··· DATASET RECORDS ···
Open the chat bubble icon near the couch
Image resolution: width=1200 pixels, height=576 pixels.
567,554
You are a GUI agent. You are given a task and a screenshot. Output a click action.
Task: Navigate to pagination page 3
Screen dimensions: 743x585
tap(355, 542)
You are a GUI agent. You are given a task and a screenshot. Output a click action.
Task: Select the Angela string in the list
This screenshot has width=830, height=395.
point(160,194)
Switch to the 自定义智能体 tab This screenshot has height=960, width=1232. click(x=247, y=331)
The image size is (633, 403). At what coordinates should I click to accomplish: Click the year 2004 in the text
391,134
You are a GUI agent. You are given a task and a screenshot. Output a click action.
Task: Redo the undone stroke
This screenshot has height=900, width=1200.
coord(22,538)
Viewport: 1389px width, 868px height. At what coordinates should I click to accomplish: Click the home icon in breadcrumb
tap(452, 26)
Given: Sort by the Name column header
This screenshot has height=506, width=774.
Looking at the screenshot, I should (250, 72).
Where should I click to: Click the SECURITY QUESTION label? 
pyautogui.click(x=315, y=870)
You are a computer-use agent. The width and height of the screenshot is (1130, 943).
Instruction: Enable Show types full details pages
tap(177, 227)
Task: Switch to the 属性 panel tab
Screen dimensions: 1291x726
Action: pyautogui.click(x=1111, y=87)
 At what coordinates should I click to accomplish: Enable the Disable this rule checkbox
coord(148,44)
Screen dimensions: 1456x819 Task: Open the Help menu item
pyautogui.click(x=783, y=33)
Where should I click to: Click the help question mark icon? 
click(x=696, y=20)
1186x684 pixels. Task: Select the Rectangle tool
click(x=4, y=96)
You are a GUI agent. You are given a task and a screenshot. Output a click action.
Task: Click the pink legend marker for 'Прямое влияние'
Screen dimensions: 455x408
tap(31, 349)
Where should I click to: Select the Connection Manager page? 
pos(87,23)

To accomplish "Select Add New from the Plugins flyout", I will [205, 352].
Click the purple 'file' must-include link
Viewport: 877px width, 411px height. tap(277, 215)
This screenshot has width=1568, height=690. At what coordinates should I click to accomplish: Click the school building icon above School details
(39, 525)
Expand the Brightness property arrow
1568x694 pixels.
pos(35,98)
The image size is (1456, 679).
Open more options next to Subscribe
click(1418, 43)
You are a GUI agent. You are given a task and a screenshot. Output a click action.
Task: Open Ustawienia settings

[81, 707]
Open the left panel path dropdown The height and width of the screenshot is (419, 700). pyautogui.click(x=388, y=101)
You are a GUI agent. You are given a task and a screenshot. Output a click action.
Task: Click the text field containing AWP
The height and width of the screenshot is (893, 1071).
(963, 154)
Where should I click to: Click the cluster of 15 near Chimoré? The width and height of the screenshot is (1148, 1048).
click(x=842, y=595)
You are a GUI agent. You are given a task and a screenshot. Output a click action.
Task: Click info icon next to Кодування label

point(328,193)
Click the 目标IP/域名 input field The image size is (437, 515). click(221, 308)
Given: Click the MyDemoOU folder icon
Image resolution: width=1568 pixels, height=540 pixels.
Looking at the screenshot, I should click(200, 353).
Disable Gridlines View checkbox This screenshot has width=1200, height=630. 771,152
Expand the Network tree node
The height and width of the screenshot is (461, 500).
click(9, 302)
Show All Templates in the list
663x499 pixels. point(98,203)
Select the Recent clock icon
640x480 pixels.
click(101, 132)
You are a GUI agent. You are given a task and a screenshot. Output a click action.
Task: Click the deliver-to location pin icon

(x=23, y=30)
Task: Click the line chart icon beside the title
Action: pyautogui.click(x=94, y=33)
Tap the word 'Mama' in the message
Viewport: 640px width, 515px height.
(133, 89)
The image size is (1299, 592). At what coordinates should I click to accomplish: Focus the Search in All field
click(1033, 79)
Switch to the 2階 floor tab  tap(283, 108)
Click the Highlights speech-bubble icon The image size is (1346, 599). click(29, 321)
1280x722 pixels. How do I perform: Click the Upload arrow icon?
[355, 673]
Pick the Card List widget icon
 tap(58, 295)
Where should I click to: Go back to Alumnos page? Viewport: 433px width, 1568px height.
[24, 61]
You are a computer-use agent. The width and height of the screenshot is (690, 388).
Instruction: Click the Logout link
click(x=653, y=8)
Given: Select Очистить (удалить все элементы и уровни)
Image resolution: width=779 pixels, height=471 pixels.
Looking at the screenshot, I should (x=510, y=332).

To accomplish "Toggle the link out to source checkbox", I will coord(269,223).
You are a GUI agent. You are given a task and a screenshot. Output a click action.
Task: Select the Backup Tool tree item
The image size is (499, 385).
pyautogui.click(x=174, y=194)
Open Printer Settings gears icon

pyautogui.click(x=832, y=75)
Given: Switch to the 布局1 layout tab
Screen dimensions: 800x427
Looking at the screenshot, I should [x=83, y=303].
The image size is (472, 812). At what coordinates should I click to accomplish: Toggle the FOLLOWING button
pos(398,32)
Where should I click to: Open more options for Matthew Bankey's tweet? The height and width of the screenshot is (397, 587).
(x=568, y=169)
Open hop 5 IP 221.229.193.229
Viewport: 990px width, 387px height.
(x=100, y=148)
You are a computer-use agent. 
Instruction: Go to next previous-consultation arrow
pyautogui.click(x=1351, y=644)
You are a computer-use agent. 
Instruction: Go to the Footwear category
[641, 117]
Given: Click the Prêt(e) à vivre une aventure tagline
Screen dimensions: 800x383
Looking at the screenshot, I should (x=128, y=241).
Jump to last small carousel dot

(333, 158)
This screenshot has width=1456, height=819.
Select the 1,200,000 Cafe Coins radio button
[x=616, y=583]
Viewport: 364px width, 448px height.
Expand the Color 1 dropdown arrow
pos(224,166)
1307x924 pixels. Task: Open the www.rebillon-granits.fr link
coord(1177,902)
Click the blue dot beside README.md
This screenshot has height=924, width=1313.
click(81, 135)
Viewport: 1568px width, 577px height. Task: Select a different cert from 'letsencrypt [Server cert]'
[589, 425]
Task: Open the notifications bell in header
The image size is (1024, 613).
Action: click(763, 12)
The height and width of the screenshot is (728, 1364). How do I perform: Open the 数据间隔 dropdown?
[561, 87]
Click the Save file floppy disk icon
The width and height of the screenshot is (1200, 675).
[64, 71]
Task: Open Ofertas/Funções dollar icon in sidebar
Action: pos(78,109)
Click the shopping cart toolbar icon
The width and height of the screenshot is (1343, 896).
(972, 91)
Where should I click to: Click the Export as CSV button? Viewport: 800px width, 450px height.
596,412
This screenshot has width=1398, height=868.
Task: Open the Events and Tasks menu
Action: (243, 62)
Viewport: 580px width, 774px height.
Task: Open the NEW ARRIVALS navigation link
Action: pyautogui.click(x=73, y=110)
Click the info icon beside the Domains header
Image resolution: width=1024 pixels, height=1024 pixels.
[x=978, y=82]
···
■ **GIVEN PROBLEM**:
Reproduce the records verbatim, everything from the line containing "1280x722 pixels. How" down to the line containing "pyautogui.click(x=1351, y=644)", including both of those lines.

■ **TASK ANSWER**:
1280x722 pixels. How do I perform: Click the Upload arrow icon?
[355, 673]
Pick the Card List widget icon
 tap(58, 295)
Where should I click to: Go back to Alumnos page? Viewport: 433px width, 1568px height.
[24, 61]
You are a computer-use agent. The width and height of the screenshot is (690, 388).
Instruction: Click the Logout link
click(x=653, y=8)
Given: Select Очистить (удалить все элементы и уровни)
Image resolution: width=779 pixels, height=471 pixels.
Looking at the screenshot, I should (x=510, y=332).

To accomplish "Toggle the link out to source checkbox", I will coord(269,223).
You are a GUI agent. You are given a task and a screenshot. Output a click action.
Task: Select the Backup Tool tree item
The image size is (499, 385).
pyautogui.click(x=174, y=194)
Open Printer Settings gears icon

pyautogui.click(x=832, y=75)
Given: Switch to the 布局1 layout tab
Screen dimensions: 800x427
Looking at the screenshot, I should [x=83, y=303].
The image size is (472, 812). At what coordinates should I click to accomplish: Toggle the FOLLOWING button
pos(398,32)
Where should I click to: Open more options for Matthew Bankey's tweet? The height and width of the screenshot is (397, 587).
(x=568, y=169)
Open hop 5 IP 221.229.193.229
Viewport: 990px width, 387px height.
(x=100, y=148)
You are a computer-use agent. 
Instruction: Go to next previous-consultation arrow
pyautogui.click(x=1351, y=644)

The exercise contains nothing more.